Mengapa Kita Harus Penuh Hormat Terhadap Pernikahan?
- PENETAPAN TUHAN
Pernikahan pertama dijodohkan oleh Tuhan sendiri. Tuhan menciptakan laki-laki dan perempuan sesuai dengan peta dan teladan-Nya sendiri. Tuhan menciptakan laki-laki untuk perempuan dan menciptakan perempuan untuk laki-laki. Tuhan, Pencipta yang telah menetapkan sistem pernikahan ini, adalah Allah sendiri. Itu alasan pertama mengapa kita harus menghormati sepenuhnya akan pernikahan.

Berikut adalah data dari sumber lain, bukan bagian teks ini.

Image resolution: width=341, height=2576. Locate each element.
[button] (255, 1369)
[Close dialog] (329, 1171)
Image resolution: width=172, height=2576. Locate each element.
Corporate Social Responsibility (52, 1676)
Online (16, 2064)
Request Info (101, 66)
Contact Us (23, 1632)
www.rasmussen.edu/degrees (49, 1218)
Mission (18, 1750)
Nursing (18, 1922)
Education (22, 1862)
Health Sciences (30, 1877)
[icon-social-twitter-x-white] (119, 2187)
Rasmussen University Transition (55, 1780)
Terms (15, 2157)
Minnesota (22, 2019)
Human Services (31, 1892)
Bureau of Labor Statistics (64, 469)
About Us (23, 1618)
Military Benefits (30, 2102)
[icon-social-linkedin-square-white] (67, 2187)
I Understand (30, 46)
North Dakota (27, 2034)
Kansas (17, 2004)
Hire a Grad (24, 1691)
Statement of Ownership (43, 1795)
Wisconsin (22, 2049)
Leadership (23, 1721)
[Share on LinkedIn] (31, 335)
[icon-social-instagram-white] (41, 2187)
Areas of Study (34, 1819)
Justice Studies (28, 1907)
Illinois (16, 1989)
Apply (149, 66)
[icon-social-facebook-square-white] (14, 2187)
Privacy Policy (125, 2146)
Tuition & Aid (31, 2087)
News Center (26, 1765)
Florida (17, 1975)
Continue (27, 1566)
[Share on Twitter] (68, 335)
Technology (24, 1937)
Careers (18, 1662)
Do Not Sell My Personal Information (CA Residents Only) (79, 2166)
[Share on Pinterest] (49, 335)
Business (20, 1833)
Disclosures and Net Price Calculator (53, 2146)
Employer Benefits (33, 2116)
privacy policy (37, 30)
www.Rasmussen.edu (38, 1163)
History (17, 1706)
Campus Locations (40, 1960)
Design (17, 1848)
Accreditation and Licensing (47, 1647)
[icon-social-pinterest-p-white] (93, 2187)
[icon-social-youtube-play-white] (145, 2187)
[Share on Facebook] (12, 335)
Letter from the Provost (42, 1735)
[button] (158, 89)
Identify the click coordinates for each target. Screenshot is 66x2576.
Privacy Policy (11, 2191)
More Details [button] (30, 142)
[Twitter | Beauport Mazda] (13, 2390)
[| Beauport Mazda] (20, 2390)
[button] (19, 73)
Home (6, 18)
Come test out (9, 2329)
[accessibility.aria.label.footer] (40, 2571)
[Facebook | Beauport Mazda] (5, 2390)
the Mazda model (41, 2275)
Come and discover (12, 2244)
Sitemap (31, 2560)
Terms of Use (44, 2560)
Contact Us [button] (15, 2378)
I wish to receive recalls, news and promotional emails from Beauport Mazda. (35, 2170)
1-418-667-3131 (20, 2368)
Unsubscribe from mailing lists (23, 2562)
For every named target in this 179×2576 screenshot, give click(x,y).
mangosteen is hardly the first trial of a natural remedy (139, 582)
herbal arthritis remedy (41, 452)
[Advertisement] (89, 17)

Kita sebagai orang Kristen harus melihat segala sesuatu dari sudut Tuhan terlebih dahulu. Psikologi tidak pernah memberikan dasar yang kuat, karena mereka hanya melihat manusia dari pandangan manusia juga. Tetapi Kitab Suci mengajar kita untuk melihat segala sesuatu dari As/Poros, dan as itu adalah Tuhan. Maka dengan demikian kita melihat segala sesuatu dengan jelas dan tidak salah lihat akan segala sesuatu yang rumit di dunia ini. Karena pernikahan ditetapkan oleh Tuhan, dan orang-orang yang berpotensi untuk menikah diciptakan oleh Tuhan, maka pernikahan pertama dijodohkan oleh Tuhan sendiri, sehingga kita perlu penuh hormat dengan pernikahan itu sendiri.
- PERTEMUAN ANTAR PRIBADI YANG PALING INTIM DAN RESMI.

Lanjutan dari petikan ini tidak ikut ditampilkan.